**Short task 1**
Summarize the roundtable on Marvel franchise fatigue in two sentences.
**Short task 2**
Answer these questions about the roundtable on Marvel franchise fatigue, one per line:
(a) Besides a pretty decent climax, what does Kyle say slightly saved Guardians of the Galaxy 2?
(b) Which movie does Erik name as the kind that would get more than a shrug from him?
(c) Which movie does Travis say was most likely the last great one?
## Begin Selected extract
Showing posts with label Roundtables. Show all posts
Showing posts with label Roundtables. Show all posts

Tuesday, September 12, 2017

The OMNB Roundtable: Down With the Sickness (of Marvel Franchise Fatigue)

Kyle:
Guys this one kind of hurts me, because I have been a voice crying out in the wilderness against the general rising tide of “ugh, I am soo sick of comic book movies” that has permeated reviews everywhere. A comic book is just a fucking medium to tell a story, that gets adapted into a different medium. No one ever says “uggghh I am so sick of movies based on books.” 

That said, I am worried that the very specific house style of Marvel Studios is starting to peak. I watched Guardians of the Galaxy 2 the other night and I had so looked forward to that movie, as the first is still one of my all-time favorites, and man was it just an overly forced rehash of the second, saved only slightly by a pretty decent climax and Kurt Russell.

The sad thing is I wouldn’t even say any Marvel movie I have ever watched is objectively bad (although I could be convinced that Age of Ultron sucked if I could remember any of it), but there comes a point when factory-produced B+ movies that never really take risks just become noise. Thoughts? 

Oh and maybe we should also touch on JJ Abrams getting Episode IX because I am very split on how I feel about this. 

Erik:
They've kinda backed themselves into the most comfortable corner possible. When you're pumping out 3-4 movies a year and they're all "good," that becomes your new baseline. All their movies are thoroughly acceptable, at the absolute worst, so unless something is the Winter Soldier it gets a resounding shrug from me. Great work, Marvel, you did what you've been doing every 3 months since I was in high school.

Kyle:
Oh I agree they’re still in a good spot. They’re going to make all of the money for the foreseeable future, and so it’s hard to ask what is ultimately a business to mix things up, but man am I hoping Infinity War takes some chances and shakes things up in a big way, even if, like, killing off Tony or Steve would really be because Downey and Evans are about done, and not because they actually want to take huge story risks. Guardians just kind of shook me as a guy who defended even Ant-Man and Dr. Strange for being more unique than people give them credit for. I did not expect to come out of a movie that had fucking Ego the Living Planet as the villain going “meh, that was nothing I haven’t really seen before.”

Travis:
I didn’t like Guardians 1, so hearing this means I’m not watching Guardians 2, but as to the larger issue of every other movie being a comic book movie, I’m not sure I care specifically? To elaborate, what I mean is that I don’t care about any superhero movie because I know I won’t have a shortage of them anytime soon. There are no stakes. This is also, humorously, an issue with American comics in general, though for a different reason. Back with X2 and Spider-Man 2 it really seemed like those movies could go away, so maybe this is the last adventure with these characters I’ll get to see. Now there’s just no way. Most likely DoFP was the last great one we’ll see, because it provided actual closure to a series of things we won’t get again (technically Logan is the end for those movies, but that movie… look, that’s another discussion entirely).

As far as Abrams is concerned, he was a good choice to do a shiny reboot that was competently made that set the table for all the future SW movies, but I don’t have any faith in him making a movie that exceeds his usual fare. He’s proven pretty comprehensively that his ceiling is a 3 star movie that you don’t hate but don’t ever need to see again.
## End Selected extract
## Begin Given data
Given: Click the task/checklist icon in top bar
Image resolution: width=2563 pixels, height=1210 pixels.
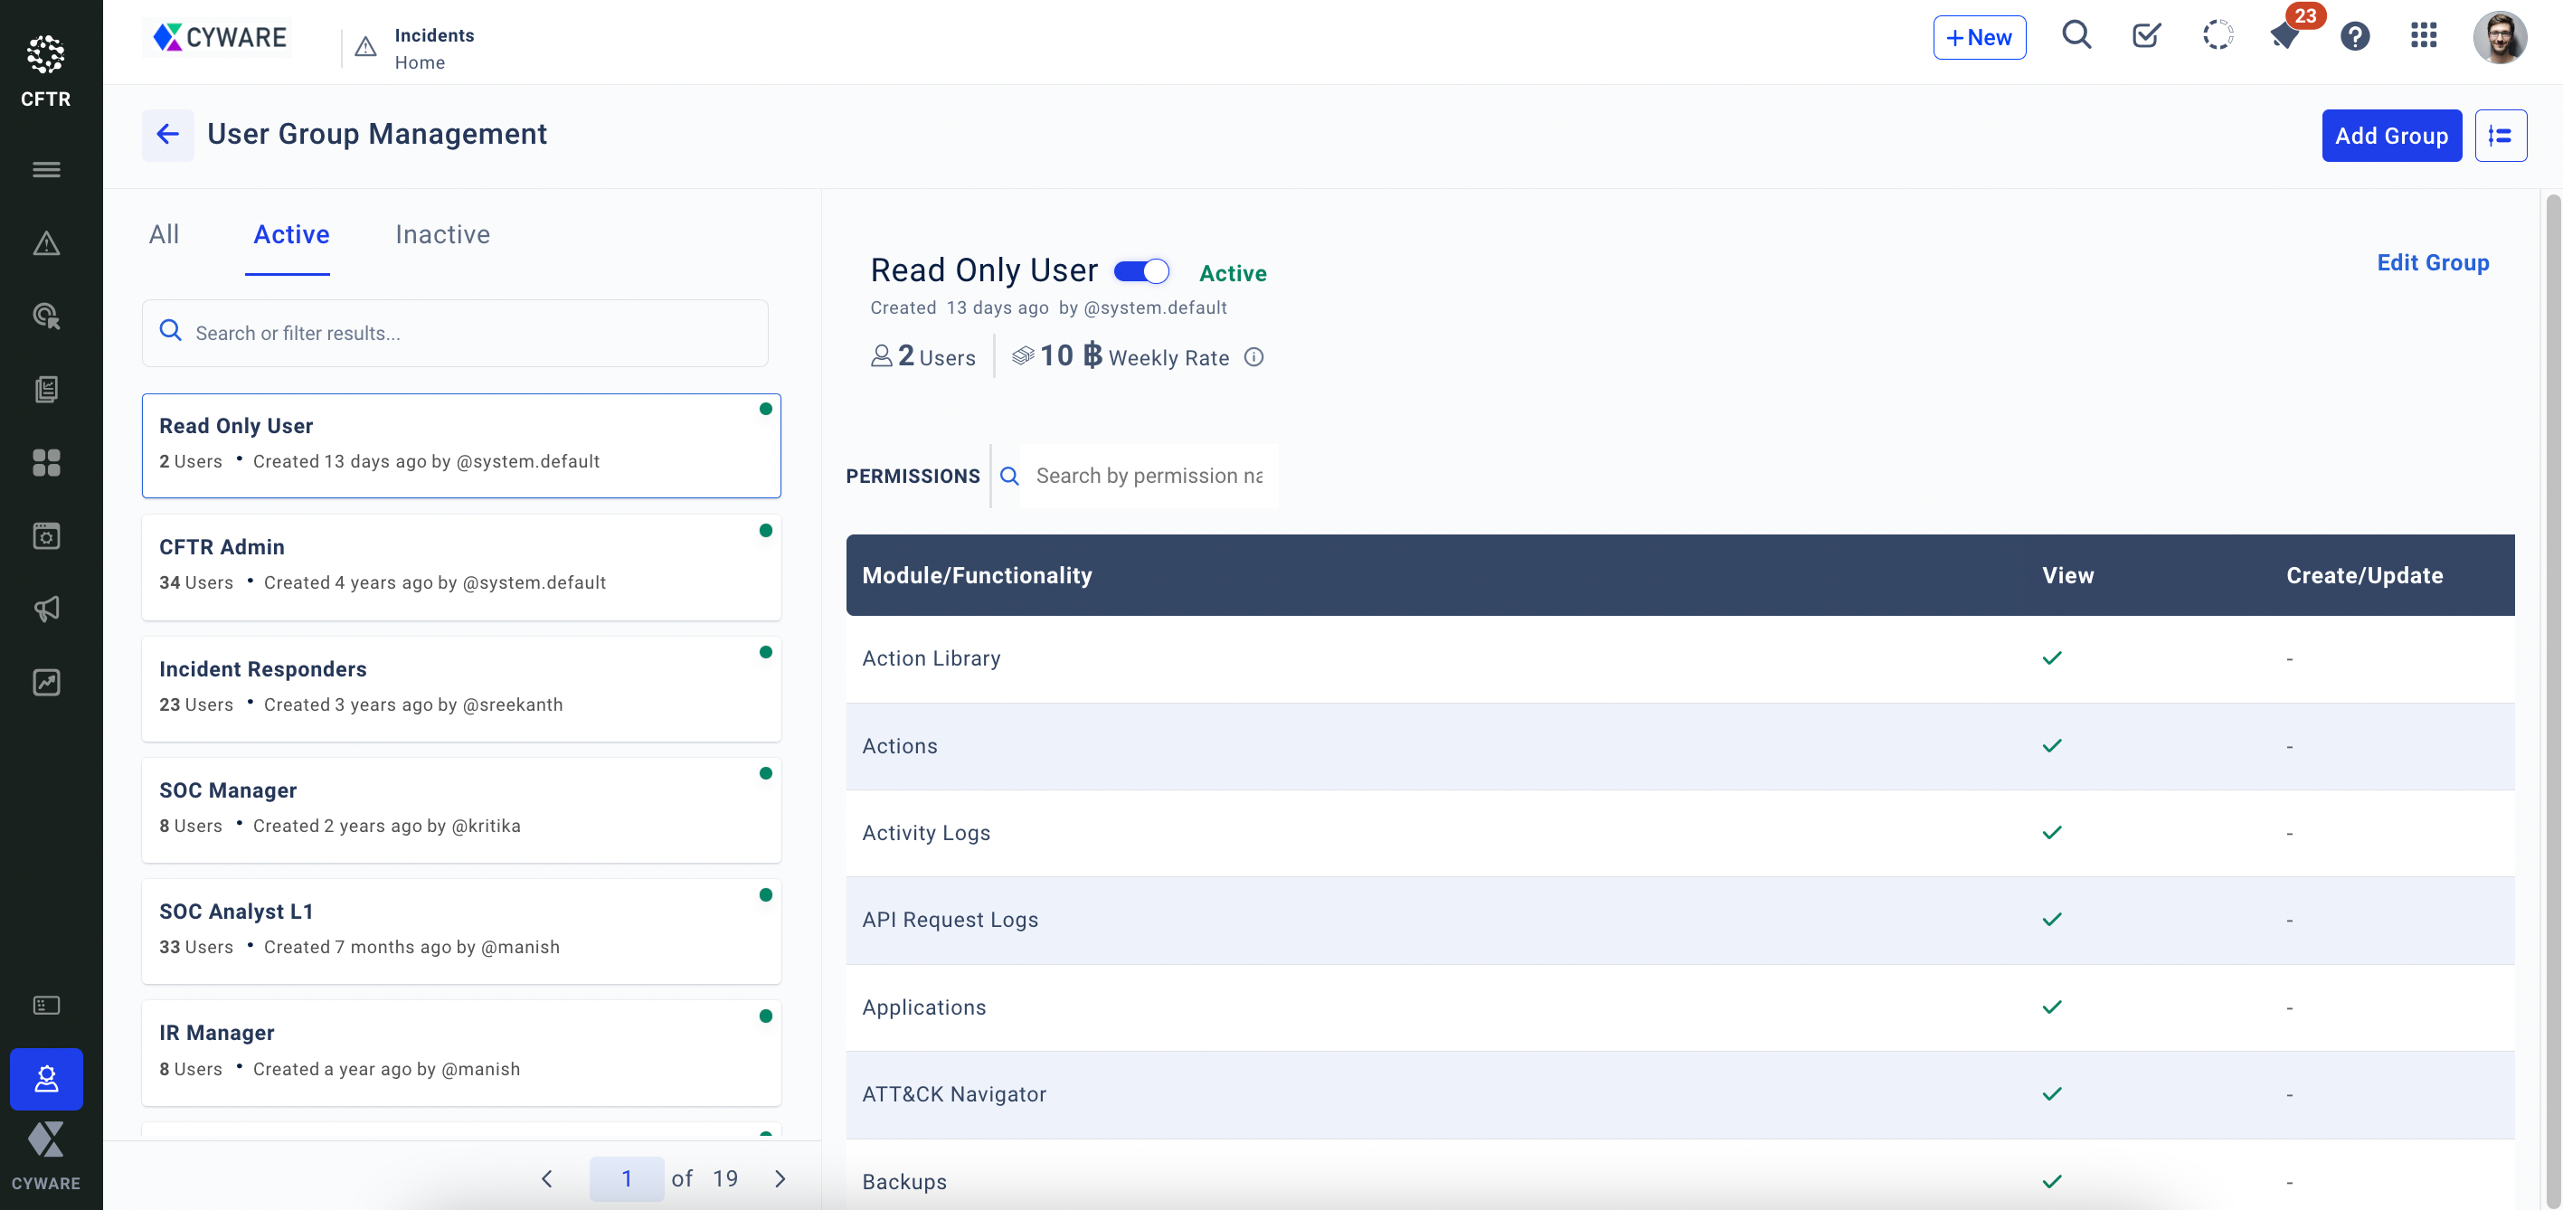Looking at the screenshot, I should tap(2144, 36).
## End Given data
**Right answer 1**
Kyle defends comic book movies as a storytelling medium but worries that Marvel Studios' house style is peaking, calling Guardians of the Galaxy 2 an overly forced rehash. Erik says Marvel's steady stream of acceptable movies earns only a shrug from him, while Travis says the endless supply of superhero movies leaves no stakes and doubts that JJ Abrams will make a movie that exceeds his usual fare.

**Right answer 2**
(a) Kurt Russell
(b) The Winter Soldier
(c) DoFP